ST. PETERSBURG, Fla. – For decades, thousands of students would take field trips at the nonprofit Science Center of Pinellas County in west St. Petersburg to learn about geology, zoology and marine life.
But it’s been moribund in recent years.
What You Need To Know
- Proposal being led by Councilman Robert Blackmon, Sen. Darryl Rouson
- Mayor Rick Kriseman taking wait and see approach to effort
- Would cost $5-$6 million to fully restore Science Center
Last year, the city of St. Petersburg purchased the buildings that sit on seven acres of land on 22nd Ave N for $3.15 million from CareerSource Pinellas, with the stated intention to expand the capacity of the nearby Northwest Water Reclamation Project.
Now two St. Petersburg-based lawmakers who have fond memories of what the Science Center used to be have a dream: to rehabilitate the rest of the facility through a combination of public and private financing.

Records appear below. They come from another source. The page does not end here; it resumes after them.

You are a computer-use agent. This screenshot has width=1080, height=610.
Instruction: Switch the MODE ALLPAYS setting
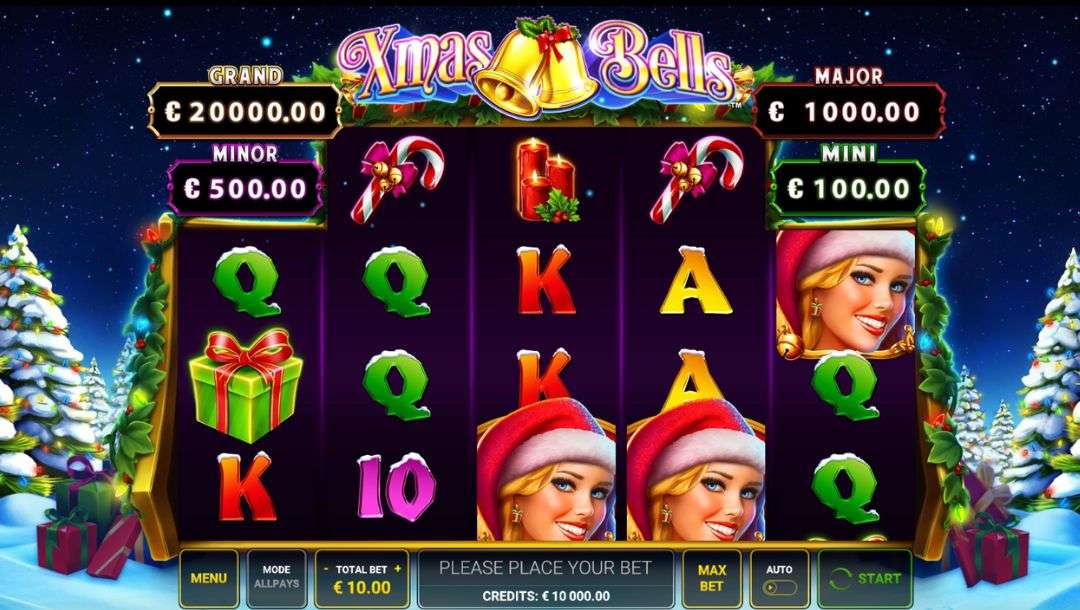click(x=276, y=578)
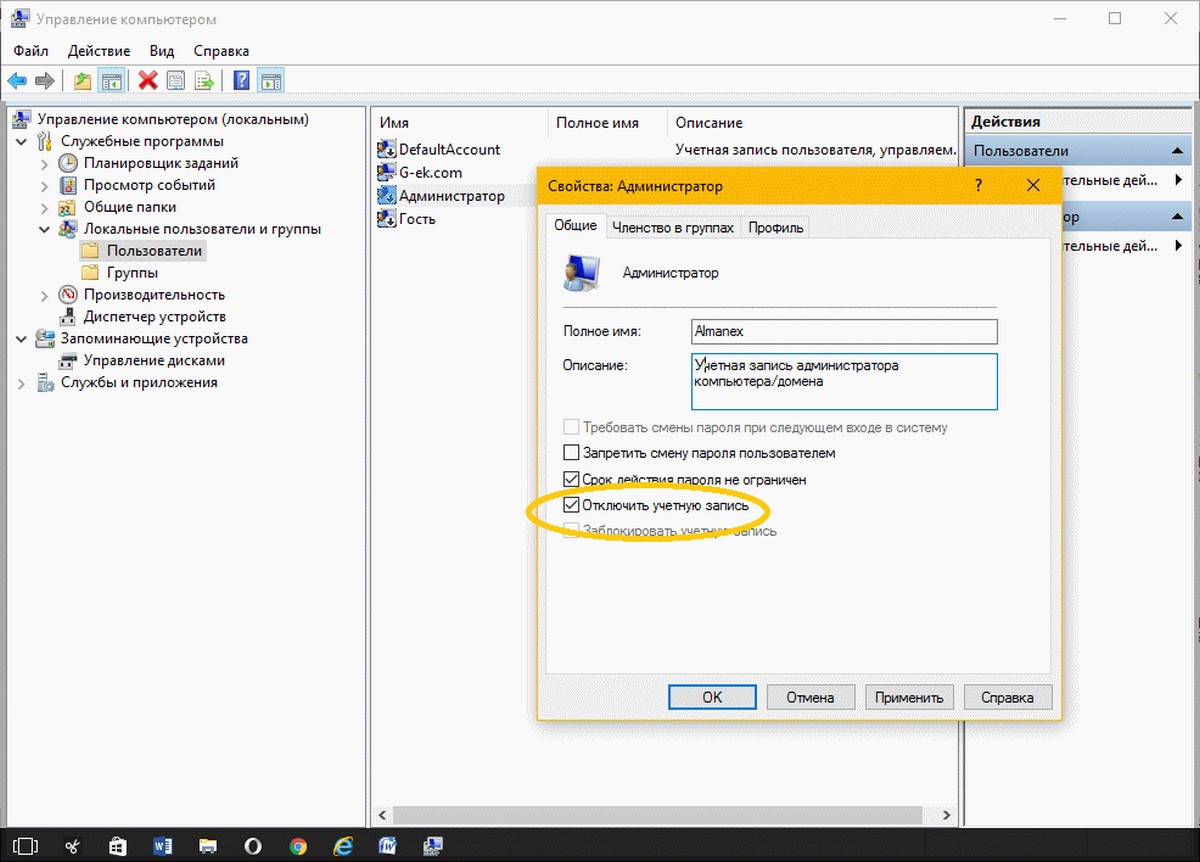Viewport: 1200px width, 862px height.
Task: Click the Up one level folder icon
Action: pyautogui.click(x=83, y=81)
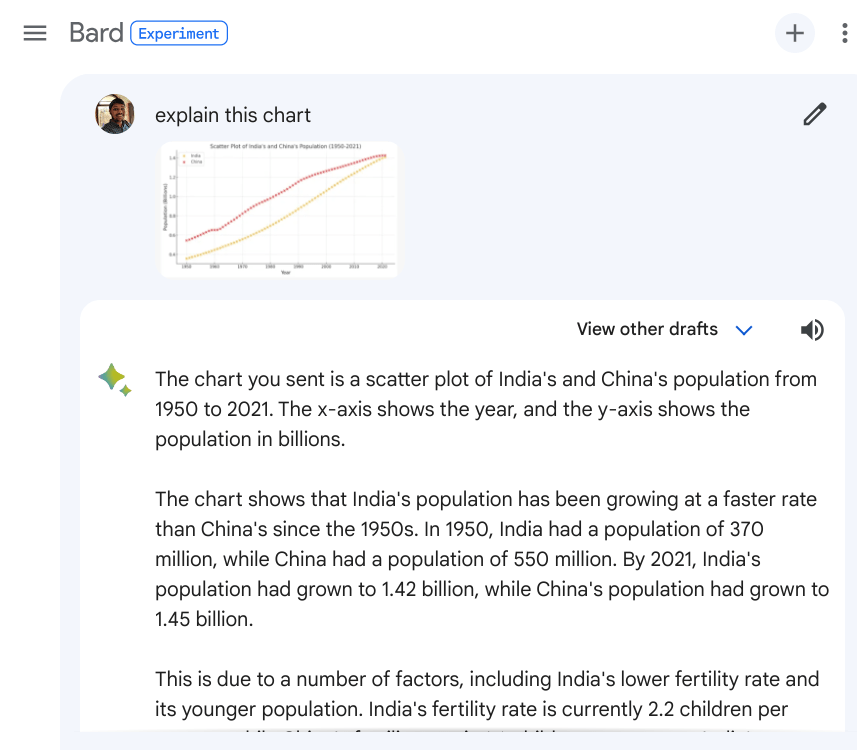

“I’d like to see this place resurrected or rehabbed, or reconstructed so that it could spark motivation, inspiration and challenge in young students,” says St. Petersburg-based Democratic state Sen. Darryl Rouson.

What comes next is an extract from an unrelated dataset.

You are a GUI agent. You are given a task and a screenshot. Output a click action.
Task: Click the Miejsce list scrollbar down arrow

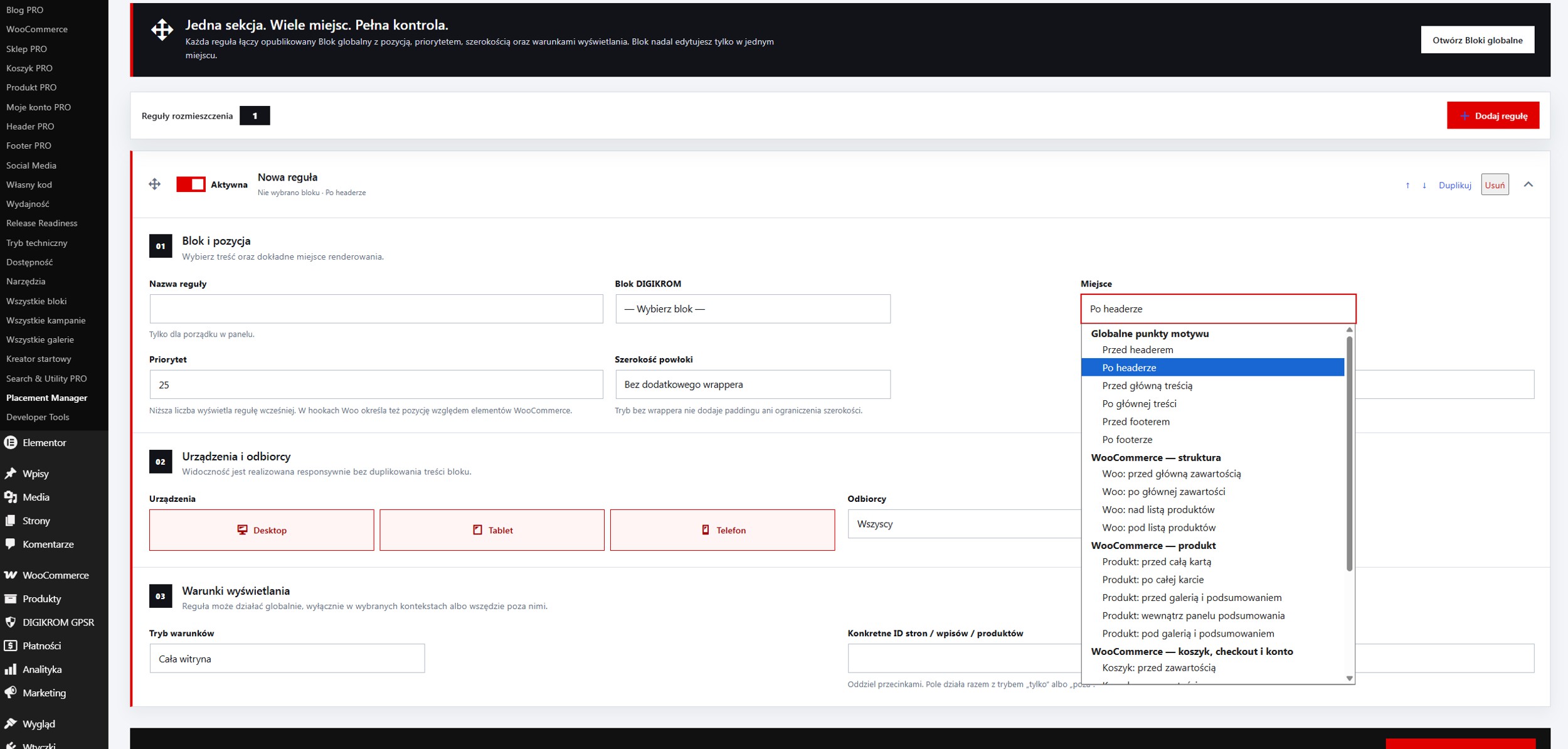pyautogui.click(x=1349, y=678)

The proposal is led by St. Petersburg City Councilman Robert Blackmon, who says he attended the Science Center every summer as a youth and says it gave him an appreciation for the environment. His idea to restore the facility to its former glory was triggered after he read that the city had purchased the buildings last year.

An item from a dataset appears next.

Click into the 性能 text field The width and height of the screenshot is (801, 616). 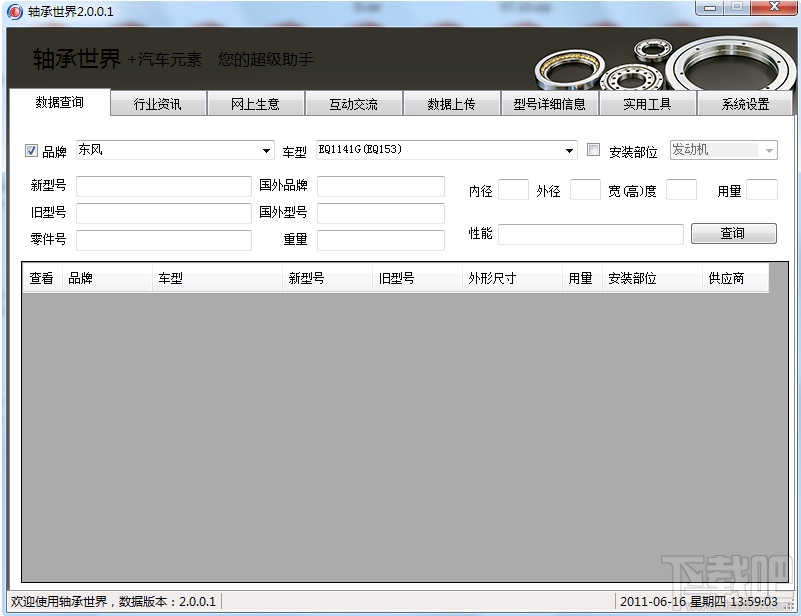591,234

It won’t be cheap. Both lawmakers estimate it would take between $5-6 million to fully restore the Science Center.
“When you look at the highest and best usage of land and being a good steward of taxpayer assets, we’ve gotta play it as it lies,” Blackmon says. “We’re getting a great value by increasing our wastewater storage from the Northwest Plant in the backyard, but that won’t impact the main building. So we’re left with a concrete block, a steel asset that is owned by the taxpayers and our best usage is to turn it back to a Science Center.”
At the time of the acquisition last year, the Tampa Bay Times reported that St. Pete officials were considering tearing down the buildings that house the Science Center and building affordable housing units there.
Mayor Rick Kriseman’s administration is aware of what the two lawmakers are proposing, but is taking a wait and see approach on what they come up with.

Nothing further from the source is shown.